A 2ª Vara de Família da Barra da Tijuca emitiu decisões judiciais que obrigam Jonatas Faro a saldar duas pendências de pensão alimentícia, totalizando mais de R$ 370 mil. Se o ator não atender a essas determinações, a legislação prevê uma série de ações, que vão desde o bloqueio de contas bancárias até a possibilidade de prisão civil. As ordens foram emitidas pelo juiz Fábio Marques Brandão no final de setembro de 2025, estabelecendo prazos específicos para o pagamento: três dias para uma das dívidas e quinze dias para a outra.
Caso o pagamento não ocorra dentro dos prazos estipulados, o valor da dívida será automaticamente acrescido. Segundo a legislação, uma multa de 10% sobre o total será aplicada, além de honorários advocatícios que também correspondem a 10%, aumentando assim o montante devido.
Ademais, o juiz pode determinar o bloqueio eletrônico de contas bancárias utilizando o sistema Sisbajud, que interliga o Judiciário às instituições financeiras, permitindo a transferência direta dos valores encontrados para a conta judicial do processo. Se não houver saldo disponível, o próximo passo pode ser a penhora de bens, como automóveis e imóveis, ou até a retenção de parte do salário do devedor, caso ele tenha uma fonte de renda fixa.
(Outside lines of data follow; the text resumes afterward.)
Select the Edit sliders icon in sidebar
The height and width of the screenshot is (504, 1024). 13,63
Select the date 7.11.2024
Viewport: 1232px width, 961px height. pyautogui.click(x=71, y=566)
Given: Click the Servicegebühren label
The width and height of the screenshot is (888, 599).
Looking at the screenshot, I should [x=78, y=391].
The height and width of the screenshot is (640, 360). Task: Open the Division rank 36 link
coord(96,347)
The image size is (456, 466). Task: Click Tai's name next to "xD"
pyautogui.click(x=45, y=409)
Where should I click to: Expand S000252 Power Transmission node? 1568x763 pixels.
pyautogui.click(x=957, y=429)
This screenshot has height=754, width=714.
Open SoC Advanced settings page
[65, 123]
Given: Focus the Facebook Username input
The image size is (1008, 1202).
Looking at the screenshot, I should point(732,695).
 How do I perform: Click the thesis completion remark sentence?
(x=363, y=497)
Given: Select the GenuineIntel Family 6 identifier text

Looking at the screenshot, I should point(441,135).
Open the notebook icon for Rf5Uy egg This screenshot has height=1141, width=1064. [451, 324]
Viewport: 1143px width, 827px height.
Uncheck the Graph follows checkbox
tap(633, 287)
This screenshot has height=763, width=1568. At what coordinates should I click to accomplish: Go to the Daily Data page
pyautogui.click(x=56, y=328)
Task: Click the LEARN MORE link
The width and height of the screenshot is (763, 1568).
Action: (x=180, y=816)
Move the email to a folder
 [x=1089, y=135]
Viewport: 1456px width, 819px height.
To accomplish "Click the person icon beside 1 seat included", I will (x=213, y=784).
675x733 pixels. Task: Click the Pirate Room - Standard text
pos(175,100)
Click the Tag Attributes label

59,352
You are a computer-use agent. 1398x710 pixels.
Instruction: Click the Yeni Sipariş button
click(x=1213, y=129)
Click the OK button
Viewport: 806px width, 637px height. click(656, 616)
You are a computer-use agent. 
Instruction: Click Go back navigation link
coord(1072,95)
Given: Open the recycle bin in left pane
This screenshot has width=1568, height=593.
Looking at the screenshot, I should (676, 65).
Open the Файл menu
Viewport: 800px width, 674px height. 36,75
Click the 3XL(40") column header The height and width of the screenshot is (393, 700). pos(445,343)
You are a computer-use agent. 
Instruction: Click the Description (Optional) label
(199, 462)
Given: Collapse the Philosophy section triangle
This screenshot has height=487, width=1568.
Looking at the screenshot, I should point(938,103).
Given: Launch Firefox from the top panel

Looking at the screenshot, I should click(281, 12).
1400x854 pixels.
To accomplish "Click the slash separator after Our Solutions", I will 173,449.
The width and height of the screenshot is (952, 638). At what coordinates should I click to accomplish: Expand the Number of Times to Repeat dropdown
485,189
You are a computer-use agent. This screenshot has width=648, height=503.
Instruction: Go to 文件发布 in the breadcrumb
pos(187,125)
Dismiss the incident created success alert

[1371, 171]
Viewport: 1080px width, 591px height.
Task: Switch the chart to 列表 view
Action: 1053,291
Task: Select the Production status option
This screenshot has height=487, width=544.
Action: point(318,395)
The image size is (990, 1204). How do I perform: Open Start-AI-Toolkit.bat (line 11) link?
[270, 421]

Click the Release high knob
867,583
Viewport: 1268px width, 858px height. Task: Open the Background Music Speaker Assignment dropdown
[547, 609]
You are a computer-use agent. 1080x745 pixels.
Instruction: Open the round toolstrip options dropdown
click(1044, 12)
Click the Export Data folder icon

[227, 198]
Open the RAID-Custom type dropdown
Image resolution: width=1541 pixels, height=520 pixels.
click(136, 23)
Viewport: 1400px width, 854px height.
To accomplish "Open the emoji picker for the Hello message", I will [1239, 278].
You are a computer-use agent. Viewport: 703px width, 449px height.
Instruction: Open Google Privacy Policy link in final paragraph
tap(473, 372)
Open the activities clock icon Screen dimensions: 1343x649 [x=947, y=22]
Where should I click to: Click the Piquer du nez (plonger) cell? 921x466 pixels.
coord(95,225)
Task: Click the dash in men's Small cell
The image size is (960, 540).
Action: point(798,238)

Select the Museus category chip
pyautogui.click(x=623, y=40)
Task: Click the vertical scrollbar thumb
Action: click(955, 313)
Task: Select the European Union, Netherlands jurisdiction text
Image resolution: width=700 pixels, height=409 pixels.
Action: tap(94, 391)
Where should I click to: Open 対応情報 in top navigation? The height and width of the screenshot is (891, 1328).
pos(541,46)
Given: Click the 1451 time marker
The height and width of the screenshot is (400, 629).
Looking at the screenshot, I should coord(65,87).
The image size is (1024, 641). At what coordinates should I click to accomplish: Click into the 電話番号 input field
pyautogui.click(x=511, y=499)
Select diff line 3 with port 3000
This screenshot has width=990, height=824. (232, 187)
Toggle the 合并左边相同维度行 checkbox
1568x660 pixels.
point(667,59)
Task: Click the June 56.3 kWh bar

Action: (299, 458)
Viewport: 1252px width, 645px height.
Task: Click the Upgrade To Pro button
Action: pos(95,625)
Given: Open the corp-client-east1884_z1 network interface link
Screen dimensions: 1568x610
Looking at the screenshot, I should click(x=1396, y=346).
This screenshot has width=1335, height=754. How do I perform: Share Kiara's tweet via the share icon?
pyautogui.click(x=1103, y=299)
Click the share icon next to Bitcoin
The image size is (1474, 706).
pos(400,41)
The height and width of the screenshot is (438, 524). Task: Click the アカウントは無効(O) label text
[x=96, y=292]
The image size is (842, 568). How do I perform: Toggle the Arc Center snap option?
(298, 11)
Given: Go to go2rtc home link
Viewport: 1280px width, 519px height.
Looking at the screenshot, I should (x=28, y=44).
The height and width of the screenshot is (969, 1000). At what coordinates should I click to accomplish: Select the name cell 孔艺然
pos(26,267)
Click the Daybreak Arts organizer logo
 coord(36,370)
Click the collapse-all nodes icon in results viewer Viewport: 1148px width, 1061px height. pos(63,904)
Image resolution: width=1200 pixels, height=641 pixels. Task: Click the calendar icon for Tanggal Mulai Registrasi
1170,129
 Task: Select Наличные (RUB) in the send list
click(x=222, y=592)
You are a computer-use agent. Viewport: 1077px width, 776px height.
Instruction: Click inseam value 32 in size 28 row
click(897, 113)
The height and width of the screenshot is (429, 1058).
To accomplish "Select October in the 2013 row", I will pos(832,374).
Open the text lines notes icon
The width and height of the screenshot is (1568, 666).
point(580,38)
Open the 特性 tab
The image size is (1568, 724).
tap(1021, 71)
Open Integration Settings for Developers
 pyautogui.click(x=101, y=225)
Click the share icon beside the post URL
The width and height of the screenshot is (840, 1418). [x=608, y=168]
As decisões também autorizam a adoção de medidas “atípicas”, conforme prevê o Código de Processo Civil. Isso implica que, caso os métodos tradicionais falhem, o juiz pode permitir a apreensão de documentos como passaporte e carteira de habilitação, visando pressionar o devedor a cumprir suas obrigações.
Embora essa medida seja excepcional, tem sido cada vez mais utilizada em casos de inadimplência alimentícia, uma vez que impede viagens e limita a rotina do devedor. Outra possível consequência é a prisão civil, que é aplicada exclusivamente em casos de pensão alimentícia. Nessa situação, o juiz pode determinar a detenção do devedor por um período que varia entre um e três meses, caso ele não efetue o pagamento ou não demonstre impossibilidade financeira.
A prisão civil não é uma punição, mas uma medida coercitiva: seu objetivo é forçar o cumprimento da obrigação e garantir o sustento do beneficiário. A libertação pode ocorrer assim que a dívida for quitada, mas essa ação é aplicada apenas quando o juiz acredita que o devedor possui condições de pagar, mas se recusa a fazê-lo.
Além das penalidades legais, o não pagamento pode resultar em consequências práticas, como restrições de crédito, protestos em cartório e danos à reputação pública, especialmente em casos que envolvem figuras públicas, como Jonatas. O bloqueio de contas e bens pode impactar diretamente a vida financeira e profissional do devedor, dificultando novas contratações e movimentações bancárias. Quanto mais prolongado for o processo sem o pagamento, maiores serão os custos com multas, juros e honorários.
Por outro lado, a legislação permite que o devedor se defenda e evite as sanções mais severas. Ele pode apresentar documentos que comprovem sua incapacidade de pagamento, sugerir um acordo com parcelamento ou oferecer bens à penhora como garantia. Se demonstrar boa-fé e transparência, o juiz pode suspender as medidas coercitivas. Contudo, se não houver uma resposta ou justificativa convincente, a execução seguirá seu curso normal, incluindo bloqueios, penhoras e até prisão, conforme estipula a legislação brasileira.